According to the present invention, since the dead space in the termination region of the semiconductor device can be reduced, the chip area can be reduced and the cost can be reduced.

[Brief description of the drawings]

FIG. 1 is a schematic cross-sectional view illustrating a structure of a SiC junction FET of Example 1.

FIG. 2 is a schematic sectional view showing the structure of a conventional junction FET.

FIG. 3 is a schematic cross-sectional view showing a structure of a buried-gate junction FET of Example 2.

FIG. 4 is a schematic cross-sectional view illustrating a structure of a planar MOSFET according to a third embodiment.

FIG. 5 is a schematic cross-sectional view illustrating a structure of a trench MOSFET according to a fourth embodiment.

FIG. 6 is a schematic circuit diagram of an inverter device using a diode and an FET to which the present invention is applied.

[Explanation of symbols]

11 ... n (+) substrate, 12 ... n (-) epitaxial layer, 14
... n (+) source region, 23 ... p (+) main FLR, 24 ... p (+)
+) Auxiliary FLR, 25 ... guard ring or gate p
(+) Region, 26: gate p (+) region, 27: buried gate p-type region, 28: guard ring / p-well region, 33:
Drain electrode, 34 ... source electrode, 35 ... gate electrode,
40 ... oxide film, 41 ... n (+) channel stopper, 42
... Field plates, 51,52,53,54,5
5, 56 ... FET according to the present invention, 61, 62, 63, 6
4, 65, 66 ... diodes according to the present invention.

 ────────────────────────────────────────────────── ─── Continuing on the front page (72) Inventor Tsutomu Yao 7-1-1, Omika-cho, Hitachi City, Ibaraki Prefecture F-term in Hitachi Research Laboratory, Hitachi, Ltd.

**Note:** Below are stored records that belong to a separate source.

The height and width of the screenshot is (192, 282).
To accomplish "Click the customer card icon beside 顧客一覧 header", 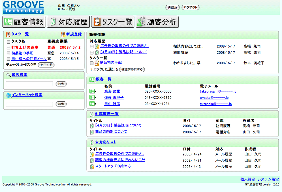I will (92, 80).
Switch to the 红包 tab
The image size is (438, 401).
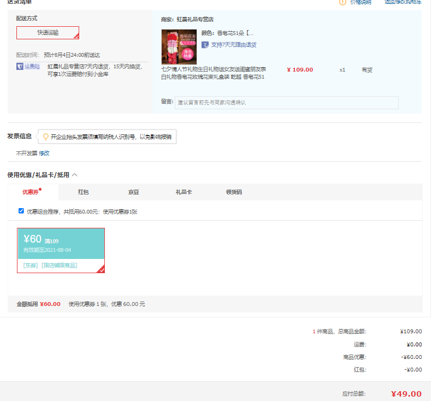83,192
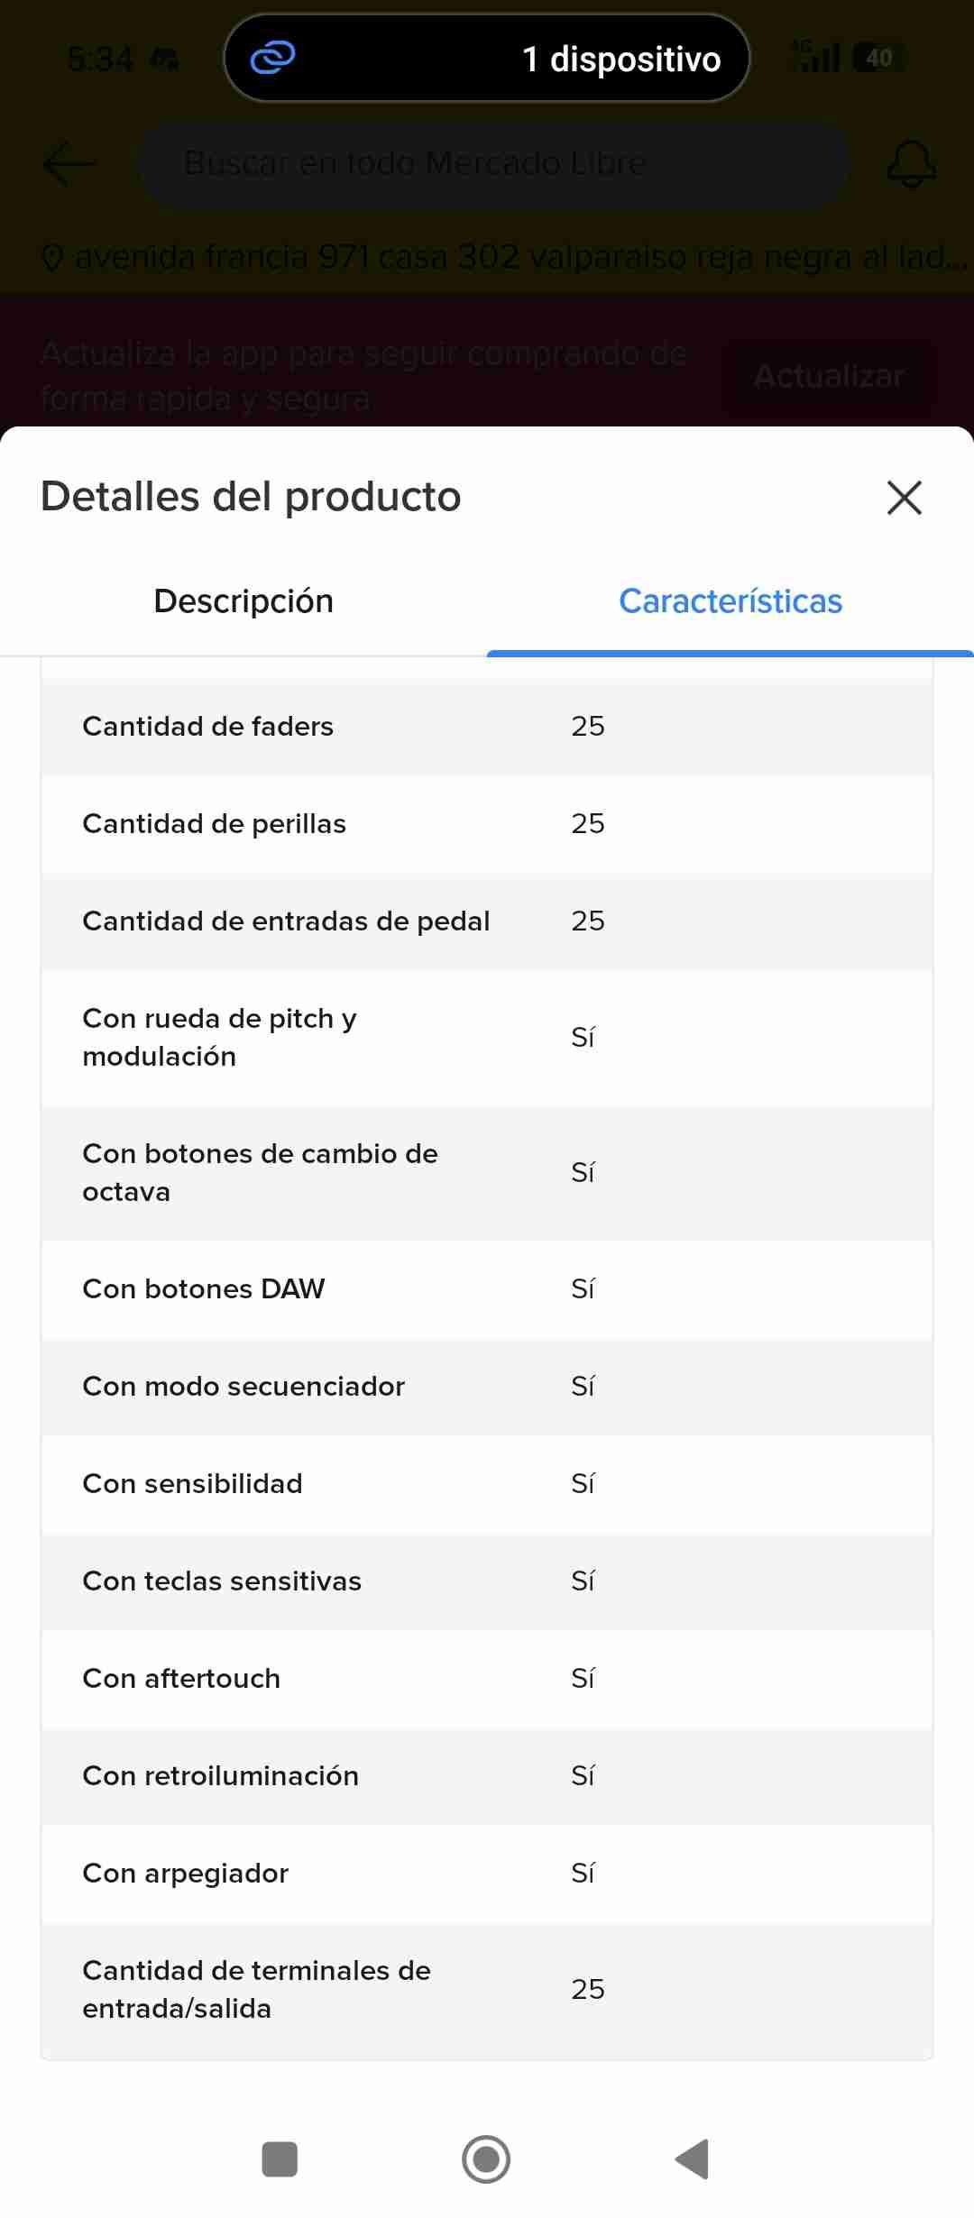
Task: Select the Características tab
Action: coord(730,601)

F-term (reference) 5F102 FA01 GB04 GC07 GC08 GD04 GJ02 GR07

Claims (3)

[Claims] 1. A base of a first conductivity type having a pair of main surfaces and having a low impurity concentration and a first or second conductivity type formed on a first main surface of the base and lower than the base. A first layer of resistance, a first electrode formed on the surface of the first layer, a second region formed on the second main surface of the base and having a conductivity type different from that of the base, and the second region A semiconductor device having a termination region surrounding the periphery of the second region, wherein the termination region has a second conductivity type. And two or more second band-shaped regions having a relatively high concentration and a concentric shape are formed in the first band-shaped region. 2. A base of a first conductivity type having a pair of main surfaces and having a low impurity concentration, and a first or second conductivity type formed on a first main surface of the base and lower than the base. A first layer of resistance, a first electrode formed on the surface of the first layer, a second region formed on the second main surface of the base and having a conductivity type different from that of the base, and the second region A second electrode which is a control electrode formed on the first region, a third region of the first conductivity type having a high impurity concentration formed on the second main surface of the base, and a third electrode formed on the third region. A semiconductor device comprising a termination region surrounding a periphery of a second region where the third electrode is not formed, wherein the termination region has at least one first band-shaped region having a second conductivity type. And a second band-shaped region having a relatively high concentration and a concentric shape relative to the first band-shaped region. The semiconductor device characterized by but are formed two or more. 3. The semiconductor device according to claim 1, wherein the depth of the first band-shaped region is smaller than that of the second region.